"O direito é criado pelo homem, é um produto tipicamente humano, um artifício sem entidade corporal, mas nem por isso menos real que as máquinas e os edifícios." - Gregorio Robles

14/10/2017

Trump quer porque quer guerra


Trump segue em sua louca cavalgada para arrastar o mundo para a guerra. Há pouquíssimos dias era a Coréia do Norte, que Trump ameaçou destruir totalmente ("totally destroy") direto da própria tribuna da ONU, ou seja, realizou uma ameaça de genocídio para o mundo inteiro ouvir.
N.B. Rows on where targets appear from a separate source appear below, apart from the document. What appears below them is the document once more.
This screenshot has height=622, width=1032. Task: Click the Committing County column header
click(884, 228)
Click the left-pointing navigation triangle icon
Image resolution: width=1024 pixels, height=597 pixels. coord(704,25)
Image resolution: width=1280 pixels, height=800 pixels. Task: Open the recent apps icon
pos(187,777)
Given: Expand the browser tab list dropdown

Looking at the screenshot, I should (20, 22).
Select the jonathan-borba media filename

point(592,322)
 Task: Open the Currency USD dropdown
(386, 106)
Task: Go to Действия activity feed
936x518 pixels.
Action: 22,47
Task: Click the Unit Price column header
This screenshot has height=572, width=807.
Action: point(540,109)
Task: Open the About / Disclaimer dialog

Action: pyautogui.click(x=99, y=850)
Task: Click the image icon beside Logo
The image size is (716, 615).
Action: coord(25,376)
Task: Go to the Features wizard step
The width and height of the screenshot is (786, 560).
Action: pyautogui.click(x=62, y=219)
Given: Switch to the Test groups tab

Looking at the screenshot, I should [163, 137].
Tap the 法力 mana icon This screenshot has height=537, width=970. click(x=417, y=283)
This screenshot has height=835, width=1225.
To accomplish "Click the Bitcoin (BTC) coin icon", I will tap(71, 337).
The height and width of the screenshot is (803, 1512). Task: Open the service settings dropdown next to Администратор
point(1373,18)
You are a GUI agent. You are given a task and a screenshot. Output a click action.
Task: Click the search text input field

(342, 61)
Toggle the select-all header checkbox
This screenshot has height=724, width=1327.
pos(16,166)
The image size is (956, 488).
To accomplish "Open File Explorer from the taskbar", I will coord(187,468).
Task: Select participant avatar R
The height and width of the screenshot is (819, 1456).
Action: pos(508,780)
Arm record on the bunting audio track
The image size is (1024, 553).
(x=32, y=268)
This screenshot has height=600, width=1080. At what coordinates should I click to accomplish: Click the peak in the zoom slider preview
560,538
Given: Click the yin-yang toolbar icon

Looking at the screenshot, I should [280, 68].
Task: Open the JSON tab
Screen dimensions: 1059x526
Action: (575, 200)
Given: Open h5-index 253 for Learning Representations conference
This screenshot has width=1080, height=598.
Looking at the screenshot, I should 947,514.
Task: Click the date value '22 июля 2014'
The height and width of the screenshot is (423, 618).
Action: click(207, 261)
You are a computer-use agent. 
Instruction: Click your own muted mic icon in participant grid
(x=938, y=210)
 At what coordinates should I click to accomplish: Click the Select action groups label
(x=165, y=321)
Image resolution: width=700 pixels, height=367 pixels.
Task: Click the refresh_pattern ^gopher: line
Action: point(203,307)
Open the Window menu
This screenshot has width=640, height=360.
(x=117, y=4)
Agora o belicoso Donald volta suas baterias contra o Irã, ameaçando "melar" o acordo nuclear feito pelo país persa com a comunidade internacional.

Ameaças atrás de ameaças, eis o modus operandi dos EUA de Donald Trump. Há que perguntar, diante desse festival de parlapatices, quem é realmente que promove o terrorismo no mundo?

O império estadunidense, cada vez mais próximo da débâcle (não há império que dure para sempre, afinal), precisa disso, precisa da guerra. A indústria armamentista faz fortuna. E especificamente no caso iraniano há o interesse sionista (aliado nº 1 dos ianques no Oriente Médio) em eliminar os rivais regionais, e o Irã, pólo de cultura, riqueza e força desde os aquemênidas é um inimigo a ser batido, mormente após a revolução de 1979, que colocou o país persa resolutamente no campo anti-imperialista. Há outros interesses locais, também: como potência xiita, o Irã atrai a hostilidade das monarquias absolutistas sunitas do Golfo. Todos esses cavalheiros salivam ansiosamente diante das ameaças de Trump.

Em uma frase famosa Mao Tsé-Tung diz que os EUA são um "tigre de papel", ameaçador apenas na aparência. Para que as bravatas de Trump sigam apenas bravatas, é preciso que a comunidade internacional reaja. A propósito, a truculência não é privilégico dos republicanos: os democratas também são senhores da guerra, vide a política externa do "bonzinho" Obama. O império precisa disso, falamos acima.